**SELECTED PASSAGE**
______

The episode was written by Frank Spotnitz, who reported that he was inspired by the movie Bad Day at Black Rock, which also featured a town with a guilty secret. He also cited the discovery of boiled human bones at Chaco Canyon, New Mexico, leading to the name of the fictional Arkansas chicken company and its leader. Rob Bowman directed the episode, which was filmed, like most of the series, in British Columbia, Canada. Nine million viewers watched the episode, which received a 9.4 Nielsen rating.

Reviews varied. IFC has listed it among its twelve scariest X-Files episodes, writing that “when The X-Files did horror, the writers always strived to find a new slant on an old genre. Here, that meant taking the iconography of cannibals, masked murderers and factory farming, and whipping them together into a uniquely scary stew.” Entertainment Weekly gave it a middling rating, calling it “scary—but mostly because of what transpires in a chicken-processing plant.”

______

**STATED PROBLEM 1**
From the passage on the X-Files episode, extract the words from "The episode was" up to and including "9.4 Nielsen rating.".
**STATED PROBLEM 2**
In the rows below, copy the lines from the line with "How do I perform: Open the start" up to and including the line with "pos(699,114)".

______

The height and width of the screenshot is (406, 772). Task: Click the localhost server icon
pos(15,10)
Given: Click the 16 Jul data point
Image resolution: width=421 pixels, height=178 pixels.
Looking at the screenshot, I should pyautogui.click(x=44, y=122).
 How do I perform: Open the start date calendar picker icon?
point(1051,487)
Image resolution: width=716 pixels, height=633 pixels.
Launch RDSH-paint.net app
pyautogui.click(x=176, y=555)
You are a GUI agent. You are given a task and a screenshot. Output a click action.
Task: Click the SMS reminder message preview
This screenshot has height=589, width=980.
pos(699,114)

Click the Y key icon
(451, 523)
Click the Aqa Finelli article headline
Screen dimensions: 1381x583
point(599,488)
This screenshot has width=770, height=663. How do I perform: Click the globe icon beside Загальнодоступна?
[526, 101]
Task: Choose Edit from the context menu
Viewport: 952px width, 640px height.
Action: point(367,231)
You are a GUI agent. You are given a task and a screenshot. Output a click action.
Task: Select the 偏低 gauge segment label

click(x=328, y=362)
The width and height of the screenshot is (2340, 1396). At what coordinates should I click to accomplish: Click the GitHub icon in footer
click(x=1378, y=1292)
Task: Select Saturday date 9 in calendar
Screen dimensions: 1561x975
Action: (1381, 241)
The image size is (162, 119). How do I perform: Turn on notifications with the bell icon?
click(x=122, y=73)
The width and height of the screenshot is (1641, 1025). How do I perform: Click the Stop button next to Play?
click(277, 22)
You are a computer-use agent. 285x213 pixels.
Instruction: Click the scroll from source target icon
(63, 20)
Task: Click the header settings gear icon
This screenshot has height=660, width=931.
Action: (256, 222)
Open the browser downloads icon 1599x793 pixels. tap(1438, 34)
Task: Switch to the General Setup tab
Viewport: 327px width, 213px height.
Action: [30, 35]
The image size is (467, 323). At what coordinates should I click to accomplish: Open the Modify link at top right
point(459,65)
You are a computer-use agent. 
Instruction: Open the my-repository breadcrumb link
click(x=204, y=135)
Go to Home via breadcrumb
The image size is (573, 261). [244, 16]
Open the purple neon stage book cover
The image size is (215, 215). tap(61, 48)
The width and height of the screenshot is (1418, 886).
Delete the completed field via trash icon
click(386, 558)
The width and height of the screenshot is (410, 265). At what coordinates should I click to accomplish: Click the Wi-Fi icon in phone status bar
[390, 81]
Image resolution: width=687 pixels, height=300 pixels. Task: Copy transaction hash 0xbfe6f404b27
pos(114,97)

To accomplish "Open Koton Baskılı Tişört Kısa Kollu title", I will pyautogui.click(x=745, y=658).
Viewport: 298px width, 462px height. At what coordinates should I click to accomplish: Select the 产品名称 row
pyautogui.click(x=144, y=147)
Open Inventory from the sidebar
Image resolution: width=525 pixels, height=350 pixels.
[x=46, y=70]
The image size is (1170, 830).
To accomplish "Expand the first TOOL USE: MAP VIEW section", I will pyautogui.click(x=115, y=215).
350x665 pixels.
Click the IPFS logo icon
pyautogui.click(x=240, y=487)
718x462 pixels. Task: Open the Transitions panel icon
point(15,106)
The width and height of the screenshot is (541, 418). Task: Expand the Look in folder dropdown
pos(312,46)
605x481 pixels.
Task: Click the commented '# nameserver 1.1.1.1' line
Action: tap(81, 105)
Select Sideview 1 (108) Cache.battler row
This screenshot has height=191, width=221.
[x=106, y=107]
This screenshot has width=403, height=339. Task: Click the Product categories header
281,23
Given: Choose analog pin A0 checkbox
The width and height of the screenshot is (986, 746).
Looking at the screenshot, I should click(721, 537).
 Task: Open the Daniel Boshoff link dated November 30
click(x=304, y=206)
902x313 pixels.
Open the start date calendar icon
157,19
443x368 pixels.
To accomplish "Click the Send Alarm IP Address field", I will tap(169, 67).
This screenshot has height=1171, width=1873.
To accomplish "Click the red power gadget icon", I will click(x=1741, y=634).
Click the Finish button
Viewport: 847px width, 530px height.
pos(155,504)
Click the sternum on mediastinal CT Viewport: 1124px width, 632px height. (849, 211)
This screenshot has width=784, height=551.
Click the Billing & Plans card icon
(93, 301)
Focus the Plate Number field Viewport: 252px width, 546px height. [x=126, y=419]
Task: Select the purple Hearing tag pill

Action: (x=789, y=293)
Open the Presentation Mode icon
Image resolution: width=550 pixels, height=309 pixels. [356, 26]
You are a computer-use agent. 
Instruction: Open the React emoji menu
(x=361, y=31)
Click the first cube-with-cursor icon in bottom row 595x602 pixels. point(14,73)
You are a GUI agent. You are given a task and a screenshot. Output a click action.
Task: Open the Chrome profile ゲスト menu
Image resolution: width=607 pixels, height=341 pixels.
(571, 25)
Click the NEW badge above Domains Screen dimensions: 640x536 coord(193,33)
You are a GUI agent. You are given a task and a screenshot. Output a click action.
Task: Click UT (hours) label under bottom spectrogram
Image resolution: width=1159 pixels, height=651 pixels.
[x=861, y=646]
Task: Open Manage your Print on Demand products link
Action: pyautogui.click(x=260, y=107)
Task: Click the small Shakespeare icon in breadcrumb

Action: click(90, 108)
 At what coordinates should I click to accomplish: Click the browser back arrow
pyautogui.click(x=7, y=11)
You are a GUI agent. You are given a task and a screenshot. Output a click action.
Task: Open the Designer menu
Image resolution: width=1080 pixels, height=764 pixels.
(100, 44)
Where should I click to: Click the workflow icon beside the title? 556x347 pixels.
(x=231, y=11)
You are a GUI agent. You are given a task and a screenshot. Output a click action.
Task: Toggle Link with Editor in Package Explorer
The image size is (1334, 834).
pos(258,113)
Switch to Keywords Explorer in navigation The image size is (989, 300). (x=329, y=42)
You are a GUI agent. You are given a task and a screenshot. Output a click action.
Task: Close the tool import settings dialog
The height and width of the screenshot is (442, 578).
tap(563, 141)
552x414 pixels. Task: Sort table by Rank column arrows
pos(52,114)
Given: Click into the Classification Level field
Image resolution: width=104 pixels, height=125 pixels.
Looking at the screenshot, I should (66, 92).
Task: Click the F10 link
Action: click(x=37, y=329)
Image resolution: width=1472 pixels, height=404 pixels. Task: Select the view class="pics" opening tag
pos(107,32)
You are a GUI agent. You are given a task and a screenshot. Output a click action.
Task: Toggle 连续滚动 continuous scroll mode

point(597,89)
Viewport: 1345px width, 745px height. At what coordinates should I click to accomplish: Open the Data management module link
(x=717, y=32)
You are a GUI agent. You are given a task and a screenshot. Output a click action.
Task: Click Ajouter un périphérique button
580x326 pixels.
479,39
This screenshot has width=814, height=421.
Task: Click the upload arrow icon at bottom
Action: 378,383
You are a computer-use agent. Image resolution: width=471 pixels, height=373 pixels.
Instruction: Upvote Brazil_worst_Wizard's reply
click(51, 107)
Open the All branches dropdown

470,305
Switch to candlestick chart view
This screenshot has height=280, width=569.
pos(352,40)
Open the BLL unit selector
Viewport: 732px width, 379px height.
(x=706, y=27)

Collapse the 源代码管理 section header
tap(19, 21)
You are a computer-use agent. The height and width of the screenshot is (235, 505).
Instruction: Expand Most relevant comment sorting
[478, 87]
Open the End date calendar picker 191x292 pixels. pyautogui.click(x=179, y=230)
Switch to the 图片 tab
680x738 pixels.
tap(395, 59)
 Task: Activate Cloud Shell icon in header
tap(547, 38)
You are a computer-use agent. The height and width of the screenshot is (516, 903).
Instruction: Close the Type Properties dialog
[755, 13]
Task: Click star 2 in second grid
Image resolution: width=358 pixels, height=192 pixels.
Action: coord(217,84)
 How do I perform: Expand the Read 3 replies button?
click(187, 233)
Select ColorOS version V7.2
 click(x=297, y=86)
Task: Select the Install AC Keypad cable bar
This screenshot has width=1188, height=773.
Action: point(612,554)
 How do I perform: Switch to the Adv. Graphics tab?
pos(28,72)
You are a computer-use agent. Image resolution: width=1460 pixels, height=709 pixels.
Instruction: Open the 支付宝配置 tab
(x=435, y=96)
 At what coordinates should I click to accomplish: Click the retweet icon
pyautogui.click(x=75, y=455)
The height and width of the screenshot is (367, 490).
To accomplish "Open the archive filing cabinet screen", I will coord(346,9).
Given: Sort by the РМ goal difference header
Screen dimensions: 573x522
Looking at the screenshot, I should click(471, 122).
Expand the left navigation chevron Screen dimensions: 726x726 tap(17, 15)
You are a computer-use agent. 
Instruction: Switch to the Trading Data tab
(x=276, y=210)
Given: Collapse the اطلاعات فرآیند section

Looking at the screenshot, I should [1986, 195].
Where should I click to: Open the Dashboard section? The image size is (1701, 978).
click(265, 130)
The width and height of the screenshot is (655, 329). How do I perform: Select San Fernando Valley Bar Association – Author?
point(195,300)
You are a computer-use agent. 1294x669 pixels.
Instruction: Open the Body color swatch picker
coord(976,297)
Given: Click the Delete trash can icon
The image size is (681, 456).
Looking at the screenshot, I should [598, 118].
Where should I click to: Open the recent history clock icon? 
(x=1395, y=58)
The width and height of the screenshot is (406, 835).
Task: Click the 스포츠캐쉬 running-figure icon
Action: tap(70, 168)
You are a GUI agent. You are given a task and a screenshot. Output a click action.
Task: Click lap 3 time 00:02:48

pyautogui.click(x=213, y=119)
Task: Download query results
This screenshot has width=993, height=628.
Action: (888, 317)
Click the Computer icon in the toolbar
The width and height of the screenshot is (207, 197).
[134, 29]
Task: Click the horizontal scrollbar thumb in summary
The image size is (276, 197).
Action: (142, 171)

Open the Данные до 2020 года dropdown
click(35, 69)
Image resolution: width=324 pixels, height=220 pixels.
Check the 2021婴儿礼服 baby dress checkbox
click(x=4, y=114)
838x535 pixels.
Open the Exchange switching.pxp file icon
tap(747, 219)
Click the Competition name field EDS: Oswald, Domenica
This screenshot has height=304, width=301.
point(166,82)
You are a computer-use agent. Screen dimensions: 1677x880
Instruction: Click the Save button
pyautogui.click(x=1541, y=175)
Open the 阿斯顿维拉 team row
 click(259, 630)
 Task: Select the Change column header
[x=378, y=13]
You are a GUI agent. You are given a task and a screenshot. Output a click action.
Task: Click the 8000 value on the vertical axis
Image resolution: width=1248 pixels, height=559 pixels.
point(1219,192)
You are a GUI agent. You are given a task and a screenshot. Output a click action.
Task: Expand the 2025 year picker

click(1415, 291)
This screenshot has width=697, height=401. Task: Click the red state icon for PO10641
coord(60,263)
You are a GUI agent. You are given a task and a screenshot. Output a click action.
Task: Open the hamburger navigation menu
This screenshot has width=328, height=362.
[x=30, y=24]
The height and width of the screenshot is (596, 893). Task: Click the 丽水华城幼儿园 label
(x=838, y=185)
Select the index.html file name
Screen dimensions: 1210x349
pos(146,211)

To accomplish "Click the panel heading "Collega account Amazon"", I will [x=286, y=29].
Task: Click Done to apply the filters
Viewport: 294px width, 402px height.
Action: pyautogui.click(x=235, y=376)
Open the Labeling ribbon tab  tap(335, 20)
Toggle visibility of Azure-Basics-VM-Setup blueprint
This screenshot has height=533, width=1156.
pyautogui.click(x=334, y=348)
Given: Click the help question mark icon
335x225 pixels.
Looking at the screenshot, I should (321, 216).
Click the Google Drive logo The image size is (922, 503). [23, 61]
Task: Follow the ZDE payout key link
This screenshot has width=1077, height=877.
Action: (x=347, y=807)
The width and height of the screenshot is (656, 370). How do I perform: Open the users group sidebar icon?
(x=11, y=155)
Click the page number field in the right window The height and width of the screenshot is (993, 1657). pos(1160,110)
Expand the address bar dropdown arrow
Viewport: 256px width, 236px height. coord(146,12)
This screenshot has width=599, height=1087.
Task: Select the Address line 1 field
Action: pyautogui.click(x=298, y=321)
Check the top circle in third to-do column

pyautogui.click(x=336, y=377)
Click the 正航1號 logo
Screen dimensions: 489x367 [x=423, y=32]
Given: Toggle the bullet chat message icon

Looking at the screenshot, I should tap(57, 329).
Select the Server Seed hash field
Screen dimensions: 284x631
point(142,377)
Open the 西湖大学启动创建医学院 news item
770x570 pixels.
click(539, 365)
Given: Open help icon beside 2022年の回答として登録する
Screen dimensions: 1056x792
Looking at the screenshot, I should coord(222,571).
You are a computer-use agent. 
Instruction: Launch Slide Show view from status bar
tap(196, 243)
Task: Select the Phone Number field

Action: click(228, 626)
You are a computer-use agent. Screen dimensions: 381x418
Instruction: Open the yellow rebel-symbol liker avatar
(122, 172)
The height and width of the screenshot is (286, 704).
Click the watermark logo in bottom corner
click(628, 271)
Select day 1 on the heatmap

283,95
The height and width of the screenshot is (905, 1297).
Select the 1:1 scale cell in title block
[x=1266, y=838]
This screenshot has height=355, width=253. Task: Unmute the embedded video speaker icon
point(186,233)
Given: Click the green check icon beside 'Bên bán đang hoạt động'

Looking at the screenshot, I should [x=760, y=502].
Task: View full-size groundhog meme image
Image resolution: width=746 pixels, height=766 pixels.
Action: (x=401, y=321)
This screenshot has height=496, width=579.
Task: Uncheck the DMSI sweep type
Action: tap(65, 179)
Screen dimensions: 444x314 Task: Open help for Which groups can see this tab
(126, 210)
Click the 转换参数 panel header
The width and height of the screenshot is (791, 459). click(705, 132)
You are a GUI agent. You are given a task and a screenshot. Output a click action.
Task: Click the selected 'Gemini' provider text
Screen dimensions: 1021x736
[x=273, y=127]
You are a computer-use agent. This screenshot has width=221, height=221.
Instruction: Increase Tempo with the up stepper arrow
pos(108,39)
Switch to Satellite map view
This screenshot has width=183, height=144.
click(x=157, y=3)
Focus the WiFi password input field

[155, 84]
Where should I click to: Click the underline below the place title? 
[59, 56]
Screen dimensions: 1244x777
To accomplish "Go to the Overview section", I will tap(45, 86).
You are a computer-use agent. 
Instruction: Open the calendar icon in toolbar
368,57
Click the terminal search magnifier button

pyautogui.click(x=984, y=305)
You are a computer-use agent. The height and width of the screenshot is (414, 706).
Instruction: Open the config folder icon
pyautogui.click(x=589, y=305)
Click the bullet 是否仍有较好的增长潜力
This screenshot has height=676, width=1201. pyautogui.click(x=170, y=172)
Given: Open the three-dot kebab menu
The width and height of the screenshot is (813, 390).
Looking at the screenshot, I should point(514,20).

______

**FINISHED ANSWER 1**
The episode was written by Frank Spotnitz, who reported that he was inspired by the movie Bad Day at Black Rock, which also featured a town with a guilty secret. He also cited the discovery of boiled human bones at Chaco Canyon, New Mexico, leading to the name of the fictional Arkansas chicken company and its leader. Rob Bowman directed the episode, which was filmed, like most of the series, in British Columbia, Canada. Nine million viewers watched the episode, which received a 9.4 Nielsen rating.

**FINISHED ANSWER 2**
 How do I perform: Open the start date calendar picker icon?
point(1051,487)
Image resolution: width=716 pixels, height=633 pixels.
Launch RDSH-paint.net app
pyautogui.click(x=176, y=555)
You are a GUI agent. You are given a task and a screenshot. Output a click action.
Task: Click the SMS reminder message preview
This screenshot has height=589, width=980.
pos(699,114)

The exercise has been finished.